Graphics weren’t the only thing to get a boost with HD. The developers at Jagex wanted to streamline the way in which the game’s story is told to players, taking advantage of the new visuals to make the game more cinematic and, well, “MMO-ish.” Immediately after logging in for the very first time, the tutorial had me watching as a knight battled a dragon. My introduction to combat squared me off against a goblin trying to pilfer a nearby treasure chest – but an earthquake knocked a rock onto his head, dazing him and making him an easy kill. With HD, Olifiers explained that the developers were hoping to increase the amount of cinematic content throughout the game.

As for the future? With RuneScape HD, the playerbase has seen rapid growth, and Olifiers affirmed that Jagex intends to continue working on the game as they have been since 2001. While the game might receive further graphical updates in the future, the developers are committed to ensuring that machines that ran the first RuneScape Classic can run whatever iteration of the game they put out next, so the game will likely never become a graphical powerhouse.

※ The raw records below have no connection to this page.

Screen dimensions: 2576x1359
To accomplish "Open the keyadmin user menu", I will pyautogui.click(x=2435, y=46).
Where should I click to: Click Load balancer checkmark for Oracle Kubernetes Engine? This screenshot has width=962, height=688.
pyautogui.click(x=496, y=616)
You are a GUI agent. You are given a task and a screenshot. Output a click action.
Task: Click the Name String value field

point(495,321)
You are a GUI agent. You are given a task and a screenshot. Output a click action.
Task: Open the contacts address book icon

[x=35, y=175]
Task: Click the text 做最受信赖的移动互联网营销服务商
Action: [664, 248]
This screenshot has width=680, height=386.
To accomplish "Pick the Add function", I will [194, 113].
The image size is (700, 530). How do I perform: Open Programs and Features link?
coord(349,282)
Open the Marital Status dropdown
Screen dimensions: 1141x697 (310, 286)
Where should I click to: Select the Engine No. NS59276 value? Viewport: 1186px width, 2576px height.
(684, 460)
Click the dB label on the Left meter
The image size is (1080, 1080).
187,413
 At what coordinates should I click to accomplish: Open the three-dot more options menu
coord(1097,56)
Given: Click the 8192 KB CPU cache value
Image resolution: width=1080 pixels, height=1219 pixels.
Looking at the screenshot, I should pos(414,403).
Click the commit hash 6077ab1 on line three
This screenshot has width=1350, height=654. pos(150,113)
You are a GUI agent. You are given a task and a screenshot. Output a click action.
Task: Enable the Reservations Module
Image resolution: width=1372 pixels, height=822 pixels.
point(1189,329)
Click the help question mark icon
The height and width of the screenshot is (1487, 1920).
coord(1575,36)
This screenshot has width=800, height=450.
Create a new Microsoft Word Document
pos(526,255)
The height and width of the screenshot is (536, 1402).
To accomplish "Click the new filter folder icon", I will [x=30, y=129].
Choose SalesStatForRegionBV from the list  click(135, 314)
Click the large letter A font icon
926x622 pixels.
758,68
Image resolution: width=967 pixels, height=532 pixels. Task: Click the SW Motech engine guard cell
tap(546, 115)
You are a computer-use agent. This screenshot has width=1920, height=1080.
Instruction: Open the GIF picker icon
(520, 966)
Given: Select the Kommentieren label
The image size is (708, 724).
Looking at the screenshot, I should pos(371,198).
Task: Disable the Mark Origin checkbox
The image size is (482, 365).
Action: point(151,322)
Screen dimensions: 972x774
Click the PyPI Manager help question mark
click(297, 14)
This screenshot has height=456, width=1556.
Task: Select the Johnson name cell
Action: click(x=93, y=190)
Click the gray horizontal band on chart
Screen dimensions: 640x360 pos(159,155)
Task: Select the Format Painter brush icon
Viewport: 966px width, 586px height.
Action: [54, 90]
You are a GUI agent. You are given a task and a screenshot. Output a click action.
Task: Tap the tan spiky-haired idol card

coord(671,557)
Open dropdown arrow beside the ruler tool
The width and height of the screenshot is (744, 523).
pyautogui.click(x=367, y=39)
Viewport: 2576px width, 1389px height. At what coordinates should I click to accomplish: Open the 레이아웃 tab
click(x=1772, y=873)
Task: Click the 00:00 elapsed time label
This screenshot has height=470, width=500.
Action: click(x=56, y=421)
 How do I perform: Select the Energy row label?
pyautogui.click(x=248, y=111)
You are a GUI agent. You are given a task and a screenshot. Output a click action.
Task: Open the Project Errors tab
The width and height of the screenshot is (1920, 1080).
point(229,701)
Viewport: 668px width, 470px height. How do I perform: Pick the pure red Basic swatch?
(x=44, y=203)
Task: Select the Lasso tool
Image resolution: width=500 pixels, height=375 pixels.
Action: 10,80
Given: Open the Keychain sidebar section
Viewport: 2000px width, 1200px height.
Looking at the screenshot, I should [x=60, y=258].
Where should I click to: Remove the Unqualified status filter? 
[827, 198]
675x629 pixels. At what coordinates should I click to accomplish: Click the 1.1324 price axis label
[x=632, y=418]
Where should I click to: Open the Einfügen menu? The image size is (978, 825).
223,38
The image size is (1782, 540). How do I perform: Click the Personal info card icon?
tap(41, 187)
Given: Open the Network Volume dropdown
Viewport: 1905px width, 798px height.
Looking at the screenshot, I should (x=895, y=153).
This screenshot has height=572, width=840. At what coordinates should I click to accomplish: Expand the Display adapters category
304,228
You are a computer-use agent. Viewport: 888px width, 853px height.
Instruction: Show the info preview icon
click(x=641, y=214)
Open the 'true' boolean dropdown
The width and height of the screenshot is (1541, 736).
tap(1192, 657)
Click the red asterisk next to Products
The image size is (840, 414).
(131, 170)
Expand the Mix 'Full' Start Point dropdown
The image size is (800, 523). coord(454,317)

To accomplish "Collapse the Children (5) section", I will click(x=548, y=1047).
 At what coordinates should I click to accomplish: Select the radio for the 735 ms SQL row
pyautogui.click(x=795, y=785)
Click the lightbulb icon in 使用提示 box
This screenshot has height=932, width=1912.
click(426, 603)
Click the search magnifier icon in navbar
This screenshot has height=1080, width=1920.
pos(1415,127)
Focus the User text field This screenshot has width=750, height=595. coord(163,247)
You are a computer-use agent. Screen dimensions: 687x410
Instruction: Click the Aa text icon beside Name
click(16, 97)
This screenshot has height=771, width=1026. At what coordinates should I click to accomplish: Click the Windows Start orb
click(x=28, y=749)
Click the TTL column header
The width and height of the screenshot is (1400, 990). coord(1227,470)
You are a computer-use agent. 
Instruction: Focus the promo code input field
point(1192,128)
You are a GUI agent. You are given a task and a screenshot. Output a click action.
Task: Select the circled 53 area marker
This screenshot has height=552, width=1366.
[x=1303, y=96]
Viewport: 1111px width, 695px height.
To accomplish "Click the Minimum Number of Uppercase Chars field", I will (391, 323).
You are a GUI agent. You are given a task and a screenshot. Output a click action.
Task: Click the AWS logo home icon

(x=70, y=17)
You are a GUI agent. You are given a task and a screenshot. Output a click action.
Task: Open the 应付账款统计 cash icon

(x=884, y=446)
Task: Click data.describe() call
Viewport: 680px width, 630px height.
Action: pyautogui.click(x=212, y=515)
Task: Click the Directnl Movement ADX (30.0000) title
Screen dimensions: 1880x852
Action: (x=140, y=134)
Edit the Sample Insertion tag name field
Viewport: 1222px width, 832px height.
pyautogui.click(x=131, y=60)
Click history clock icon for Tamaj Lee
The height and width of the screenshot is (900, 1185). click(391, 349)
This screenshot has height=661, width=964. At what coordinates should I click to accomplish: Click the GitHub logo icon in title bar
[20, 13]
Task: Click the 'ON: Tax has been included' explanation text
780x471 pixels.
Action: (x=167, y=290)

He did, however, drop the name MechScape to me as a title that they’ve been working on for the past two and a half years. MechScape, said Olifiers, will take technology beyond what they’ve done with RuneScape, and is also aimed at an older, more advanced audience (if the “sweet spot” for RuneScape is early teenagers, MechScape is aimed at people in their 20s). Though he couldn’t tell me anything more about their new project, I’m a personal fan of giant mecha, so there are plenty of reasons to keep an eye on Jagex in the future.